For early infancy, we are looking at white matter development during the first year of life. White matter myelination has gained substantial attention in recent years as a critical mechanism of brain plasticity. In the second trimester of pregnancy, the white matter of the fetus contains little to no myelin, but by 5 years of age, most of the myelin has been established. However, little is known about the spatiotemporal progression of this development. This is what we want to investigate by using large, open source datasets and developing anatomically-informed software that automatically delineates white matter pathways in early life. We are also looking at the impact of preterm birth on white matter development as this is associated with long-term cognitive consequences such as learning diasabilities.

For childhood education, particularly the acquisition of math and reading skills, we want to address fundamental questions about the human brain.

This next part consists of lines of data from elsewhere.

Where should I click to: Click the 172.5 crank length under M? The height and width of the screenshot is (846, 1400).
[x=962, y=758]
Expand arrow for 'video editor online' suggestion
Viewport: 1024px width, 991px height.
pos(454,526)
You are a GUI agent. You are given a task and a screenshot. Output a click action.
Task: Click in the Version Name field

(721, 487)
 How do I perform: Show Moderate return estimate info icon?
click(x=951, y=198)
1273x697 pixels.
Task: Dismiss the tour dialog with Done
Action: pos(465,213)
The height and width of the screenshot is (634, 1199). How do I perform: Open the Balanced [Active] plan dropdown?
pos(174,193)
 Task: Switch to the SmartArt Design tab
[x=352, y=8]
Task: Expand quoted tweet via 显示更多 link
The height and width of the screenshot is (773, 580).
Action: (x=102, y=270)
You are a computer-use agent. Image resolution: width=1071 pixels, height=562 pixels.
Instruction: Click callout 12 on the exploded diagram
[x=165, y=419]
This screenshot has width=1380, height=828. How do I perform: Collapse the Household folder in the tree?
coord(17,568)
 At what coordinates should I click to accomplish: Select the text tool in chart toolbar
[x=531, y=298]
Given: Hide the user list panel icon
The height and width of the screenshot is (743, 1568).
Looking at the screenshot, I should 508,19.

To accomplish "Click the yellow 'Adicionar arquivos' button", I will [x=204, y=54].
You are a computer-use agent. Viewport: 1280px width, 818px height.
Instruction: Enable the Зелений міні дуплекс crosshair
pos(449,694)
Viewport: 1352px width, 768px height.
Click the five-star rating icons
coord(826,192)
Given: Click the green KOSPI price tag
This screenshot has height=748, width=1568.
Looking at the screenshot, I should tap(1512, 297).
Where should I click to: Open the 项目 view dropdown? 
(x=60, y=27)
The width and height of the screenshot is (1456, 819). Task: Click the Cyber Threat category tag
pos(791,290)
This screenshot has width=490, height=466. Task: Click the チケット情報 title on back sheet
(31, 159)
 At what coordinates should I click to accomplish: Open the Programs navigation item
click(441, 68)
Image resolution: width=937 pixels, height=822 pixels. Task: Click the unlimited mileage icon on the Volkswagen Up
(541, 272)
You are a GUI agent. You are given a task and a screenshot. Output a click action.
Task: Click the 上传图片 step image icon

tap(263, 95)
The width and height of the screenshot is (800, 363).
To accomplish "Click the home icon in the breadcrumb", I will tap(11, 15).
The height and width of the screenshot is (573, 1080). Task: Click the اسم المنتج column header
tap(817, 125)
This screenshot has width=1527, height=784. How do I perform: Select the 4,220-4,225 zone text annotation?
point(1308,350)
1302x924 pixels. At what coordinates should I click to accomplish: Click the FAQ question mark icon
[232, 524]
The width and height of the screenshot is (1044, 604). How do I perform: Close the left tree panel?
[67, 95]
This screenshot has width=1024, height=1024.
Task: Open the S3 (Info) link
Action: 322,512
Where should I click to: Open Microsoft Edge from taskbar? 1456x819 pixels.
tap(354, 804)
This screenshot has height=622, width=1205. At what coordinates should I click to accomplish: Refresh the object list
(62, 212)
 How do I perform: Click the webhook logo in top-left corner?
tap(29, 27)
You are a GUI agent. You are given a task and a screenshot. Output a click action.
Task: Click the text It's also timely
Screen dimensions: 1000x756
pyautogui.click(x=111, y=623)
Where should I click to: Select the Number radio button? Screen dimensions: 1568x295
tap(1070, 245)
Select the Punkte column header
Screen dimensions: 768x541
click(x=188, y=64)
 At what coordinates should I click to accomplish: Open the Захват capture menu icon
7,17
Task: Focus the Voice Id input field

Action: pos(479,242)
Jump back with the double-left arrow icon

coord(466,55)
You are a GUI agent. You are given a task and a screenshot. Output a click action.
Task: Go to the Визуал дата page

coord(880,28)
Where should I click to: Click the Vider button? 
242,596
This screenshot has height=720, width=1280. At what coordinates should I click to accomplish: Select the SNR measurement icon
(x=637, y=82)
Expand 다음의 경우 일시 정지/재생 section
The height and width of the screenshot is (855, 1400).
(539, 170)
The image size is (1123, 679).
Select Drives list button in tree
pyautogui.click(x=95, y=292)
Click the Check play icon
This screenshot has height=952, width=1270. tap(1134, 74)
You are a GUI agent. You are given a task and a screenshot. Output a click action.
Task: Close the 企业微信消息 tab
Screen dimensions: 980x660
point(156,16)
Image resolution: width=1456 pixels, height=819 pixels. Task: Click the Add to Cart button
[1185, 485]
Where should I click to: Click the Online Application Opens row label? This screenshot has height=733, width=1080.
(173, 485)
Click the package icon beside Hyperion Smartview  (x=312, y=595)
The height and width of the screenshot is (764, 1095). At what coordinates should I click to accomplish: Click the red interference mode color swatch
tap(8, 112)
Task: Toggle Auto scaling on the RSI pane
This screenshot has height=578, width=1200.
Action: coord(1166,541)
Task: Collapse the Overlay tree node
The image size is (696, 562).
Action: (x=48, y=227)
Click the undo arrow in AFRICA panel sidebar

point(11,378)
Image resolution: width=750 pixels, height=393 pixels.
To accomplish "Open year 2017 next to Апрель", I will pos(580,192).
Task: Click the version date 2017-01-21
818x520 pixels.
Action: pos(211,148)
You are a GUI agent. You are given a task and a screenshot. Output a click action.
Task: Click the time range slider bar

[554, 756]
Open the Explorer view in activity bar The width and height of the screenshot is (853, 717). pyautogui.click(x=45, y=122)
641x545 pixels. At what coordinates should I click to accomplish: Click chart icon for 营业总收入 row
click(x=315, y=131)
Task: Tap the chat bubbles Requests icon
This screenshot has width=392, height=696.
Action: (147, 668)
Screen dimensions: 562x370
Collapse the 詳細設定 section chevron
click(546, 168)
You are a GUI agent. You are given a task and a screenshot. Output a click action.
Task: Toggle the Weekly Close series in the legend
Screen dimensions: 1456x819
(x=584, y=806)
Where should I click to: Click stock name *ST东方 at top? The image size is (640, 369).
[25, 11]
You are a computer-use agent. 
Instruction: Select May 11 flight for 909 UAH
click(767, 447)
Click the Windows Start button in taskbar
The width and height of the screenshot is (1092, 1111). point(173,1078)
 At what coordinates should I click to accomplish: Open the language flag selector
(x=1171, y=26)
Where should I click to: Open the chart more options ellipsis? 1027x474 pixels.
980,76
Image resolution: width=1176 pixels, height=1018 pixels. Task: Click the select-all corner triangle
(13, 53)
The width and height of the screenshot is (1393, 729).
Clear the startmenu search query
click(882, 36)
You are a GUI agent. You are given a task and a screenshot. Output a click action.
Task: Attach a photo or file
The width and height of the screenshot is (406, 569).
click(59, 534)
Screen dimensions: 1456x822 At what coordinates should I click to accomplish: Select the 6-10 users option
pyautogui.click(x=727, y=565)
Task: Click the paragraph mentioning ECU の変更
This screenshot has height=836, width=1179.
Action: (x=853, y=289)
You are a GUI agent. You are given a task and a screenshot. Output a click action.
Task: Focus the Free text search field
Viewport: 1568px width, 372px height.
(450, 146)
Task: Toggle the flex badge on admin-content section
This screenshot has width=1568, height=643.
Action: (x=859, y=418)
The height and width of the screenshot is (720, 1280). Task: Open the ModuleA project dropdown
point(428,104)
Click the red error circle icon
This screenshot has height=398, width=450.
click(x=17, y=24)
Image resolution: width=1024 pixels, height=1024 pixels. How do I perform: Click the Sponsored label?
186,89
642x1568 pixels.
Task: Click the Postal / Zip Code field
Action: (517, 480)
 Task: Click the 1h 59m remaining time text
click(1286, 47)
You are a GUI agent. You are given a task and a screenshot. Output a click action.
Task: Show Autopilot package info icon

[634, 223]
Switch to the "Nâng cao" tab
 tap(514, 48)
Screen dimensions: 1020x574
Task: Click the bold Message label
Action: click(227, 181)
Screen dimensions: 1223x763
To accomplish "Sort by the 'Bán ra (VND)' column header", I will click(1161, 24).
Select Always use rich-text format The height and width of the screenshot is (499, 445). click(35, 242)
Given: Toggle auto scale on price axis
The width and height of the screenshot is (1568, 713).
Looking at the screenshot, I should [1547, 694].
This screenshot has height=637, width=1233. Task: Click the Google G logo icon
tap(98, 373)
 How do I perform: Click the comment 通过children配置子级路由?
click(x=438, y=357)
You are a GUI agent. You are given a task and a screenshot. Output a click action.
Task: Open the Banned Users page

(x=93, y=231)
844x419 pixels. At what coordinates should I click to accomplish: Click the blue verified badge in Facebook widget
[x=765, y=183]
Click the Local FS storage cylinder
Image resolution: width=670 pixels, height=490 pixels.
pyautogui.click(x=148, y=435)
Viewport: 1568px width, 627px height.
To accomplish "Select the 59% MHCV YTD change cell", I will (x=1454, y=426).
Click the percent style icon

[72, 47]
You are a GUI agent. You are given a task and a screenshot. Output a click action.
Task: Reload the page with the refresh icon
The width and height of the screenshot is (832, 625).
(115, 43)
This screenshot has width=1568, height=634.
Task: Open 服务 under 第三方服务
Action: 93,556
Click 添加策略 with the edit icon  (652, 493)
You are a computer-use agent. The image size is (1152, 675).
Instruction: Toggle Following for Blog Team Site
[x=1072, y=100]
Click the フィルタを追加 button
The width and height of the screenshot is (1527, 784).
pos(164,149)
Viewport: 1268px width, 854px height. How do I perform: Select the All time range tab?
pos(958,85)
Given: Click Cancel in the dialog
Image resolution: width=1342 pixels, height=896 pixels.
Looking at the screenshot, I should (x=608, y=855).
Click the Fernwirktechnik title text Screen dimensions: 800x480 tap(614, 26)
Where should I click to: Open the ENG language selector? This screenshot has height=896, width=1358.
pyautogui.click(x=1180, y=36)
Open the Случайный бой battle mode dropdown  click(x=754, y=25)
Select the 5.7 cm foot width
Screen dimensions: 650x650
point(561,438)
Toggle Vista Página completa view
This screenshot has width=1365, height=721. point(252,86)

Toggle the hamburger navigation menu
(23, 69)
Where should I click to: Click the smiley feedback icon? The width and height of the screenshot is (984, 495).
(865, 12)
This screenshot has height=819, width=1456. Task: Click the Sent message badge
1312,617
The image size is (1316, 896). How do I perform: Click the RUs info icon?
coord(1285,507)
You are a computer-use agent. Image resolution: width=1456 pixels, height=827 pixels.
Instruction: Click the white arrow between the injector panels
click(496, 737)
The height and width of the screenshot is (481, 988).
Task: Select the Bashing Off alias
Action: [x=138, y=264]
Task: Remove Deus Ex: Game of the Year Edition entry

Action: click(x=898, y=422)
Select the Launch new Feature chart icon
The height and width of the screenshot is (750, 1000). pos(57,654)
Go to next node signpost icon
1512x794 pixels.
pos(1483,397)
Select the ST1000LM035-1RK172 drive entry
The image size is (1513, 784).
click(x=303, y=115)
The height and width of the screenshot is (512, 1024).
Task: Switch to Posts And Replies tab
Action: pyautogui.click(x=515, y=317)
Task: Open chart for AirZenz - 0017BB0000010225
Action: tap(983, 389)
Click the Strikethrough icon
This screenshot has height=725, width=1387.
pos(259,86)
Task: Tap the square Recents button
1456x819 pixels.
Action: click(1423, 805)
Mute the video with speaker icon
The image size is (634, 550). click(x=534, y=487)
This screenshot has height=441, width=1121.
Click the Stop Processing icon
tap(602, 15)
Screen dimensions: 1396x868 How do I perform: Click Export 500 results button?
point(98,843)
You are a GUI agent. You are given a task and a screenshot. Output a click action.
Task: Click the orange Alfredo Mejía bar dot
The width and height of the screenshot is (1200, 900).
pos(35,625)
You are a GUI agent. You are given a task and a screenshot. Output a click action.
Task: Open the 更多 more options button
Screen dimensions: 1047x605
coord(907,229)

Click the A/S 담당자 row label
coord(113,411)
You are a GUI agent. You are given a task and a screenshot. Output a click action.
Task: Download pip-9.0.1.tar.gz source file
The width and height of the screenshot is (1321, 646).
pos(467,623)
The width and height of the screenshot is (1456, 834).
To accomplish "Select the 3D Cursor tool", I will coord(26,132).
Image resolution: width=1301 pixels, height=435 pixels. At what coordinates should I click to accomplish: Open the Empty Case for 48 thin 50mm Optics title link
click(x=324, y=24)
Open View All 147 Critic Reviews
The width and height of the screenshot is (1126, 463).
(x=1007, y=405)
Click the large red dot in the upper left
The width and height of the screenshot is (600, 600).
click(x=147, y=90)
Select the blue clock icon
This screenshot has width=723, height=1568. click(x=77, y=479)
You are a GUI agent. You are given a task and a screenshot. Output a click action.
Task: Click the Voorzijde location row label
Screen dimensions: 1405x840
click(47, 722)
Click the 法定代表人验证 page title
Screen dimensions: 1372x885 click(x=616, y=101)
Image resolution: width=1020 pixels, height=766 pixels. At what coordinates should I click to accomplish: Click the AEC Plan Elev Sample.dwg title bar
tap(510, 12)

Math and reading are uniquely human abilities that are acquired through extensive learning, typically during our childhood education. As such, understanding what are the neural substrates of math and reading and how these substrates emerge as we acquire these essential skills provides important insight on how learning and cultural inventions shape cognition and the human brain. For example, the neural substrates of math and reading can help us understand why the brain is organized the way it is, which components of the brain are static and which change due to learning, and how brain function and structure concert human cognition. Moreover, a better understanding of the neural substrates of math and reading will also play a critical role in battling math and reading learning disabilities, which can have dramatic implications for the socioeconomic outlook of the afflicted children. Addressing these gaps in knowledge requires understanding of multiple aspects of the brain, which is why our research is characterized by a multimodal approach that combines functional (fMRI), quantitative (qMRI) and diffusion-weighted magnetic resonance imaging (dMRI) with behavioral data.